[Exercise brief]:
From the line containing "Image resolution: width=963" through the last line of the records below, output every line exactly, both ends included, except the pictures.

Dataset items:
________________

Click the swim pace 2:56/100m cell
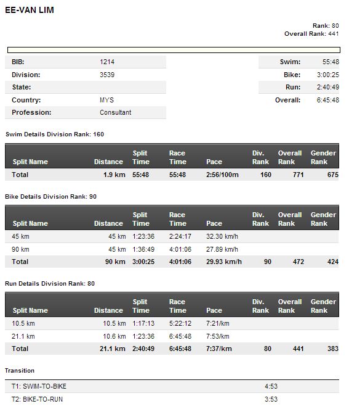 (x=222, y=175)
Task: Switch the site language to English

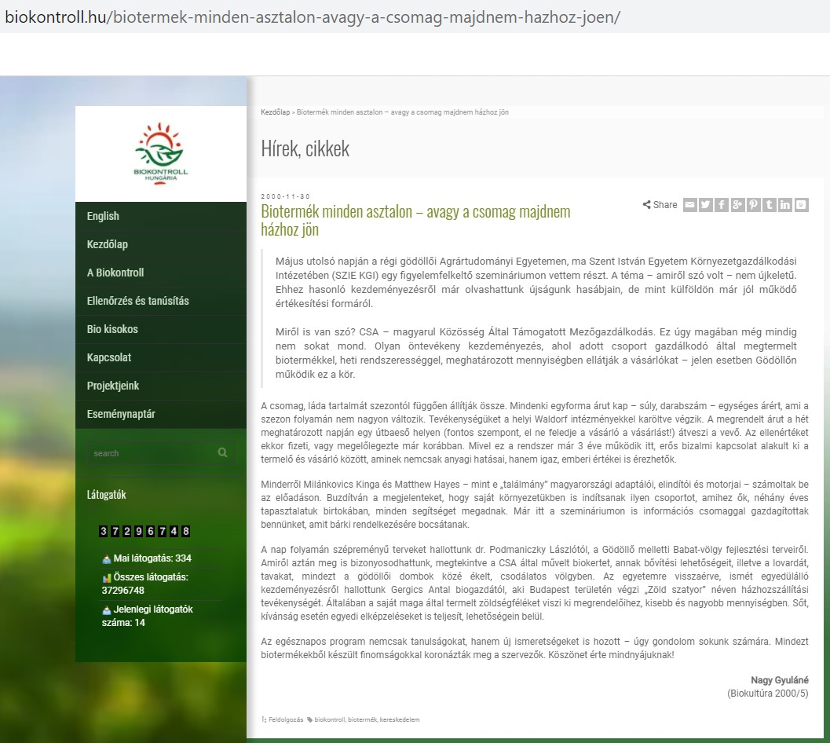Action: pos(103,216)
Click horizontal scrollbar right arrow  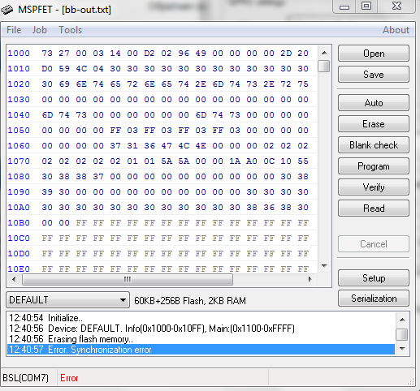(310, 279)
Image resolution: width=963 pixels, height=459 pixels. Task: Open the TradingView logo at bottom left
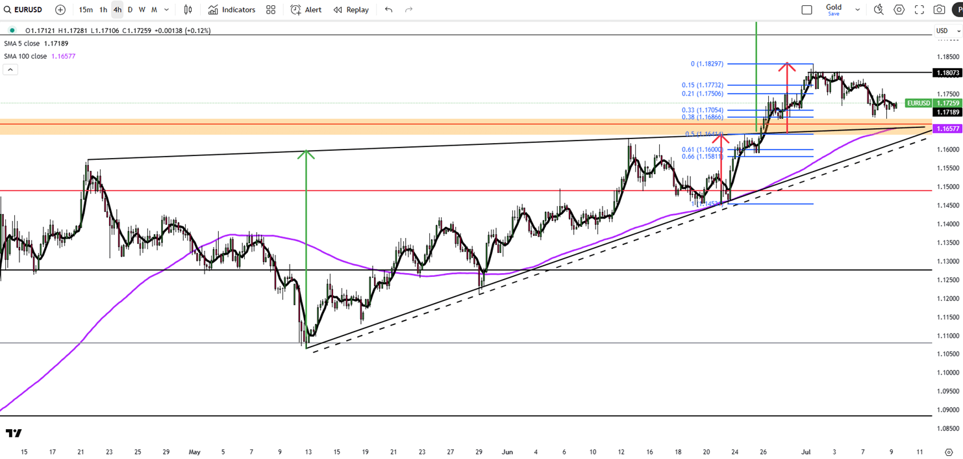[14, 433]
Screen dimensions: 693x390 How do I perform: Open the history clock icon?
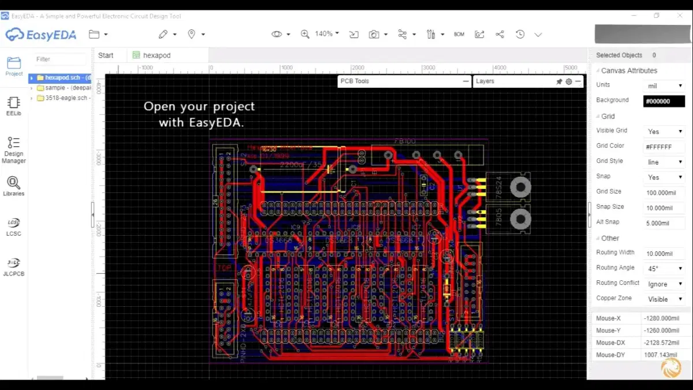tap(520, 35)
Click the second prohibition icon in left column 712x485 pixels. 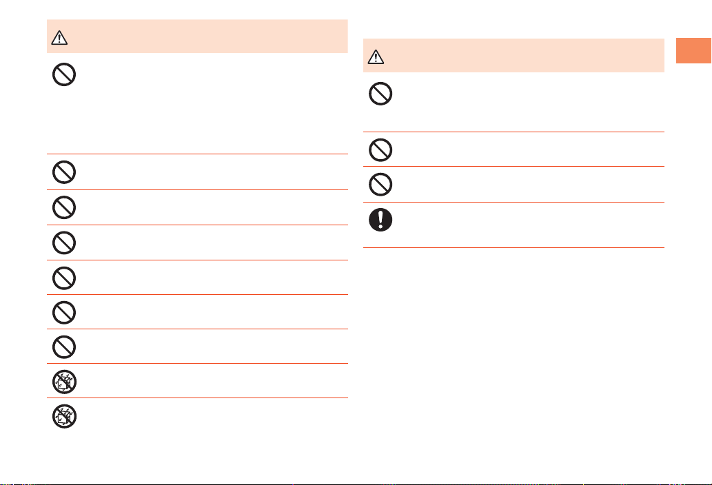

________________

[Exercise output]:
Image resolution: width=963 pixels, height=459 pixels. Task: Open the TradingView logo at bottom left
[14, 433]
Screen dimensions: 693x390 How do I perform: Open the history clock icon?
tap(520, 35)
Click the second prohibition icon in left column 712x485 pixels. 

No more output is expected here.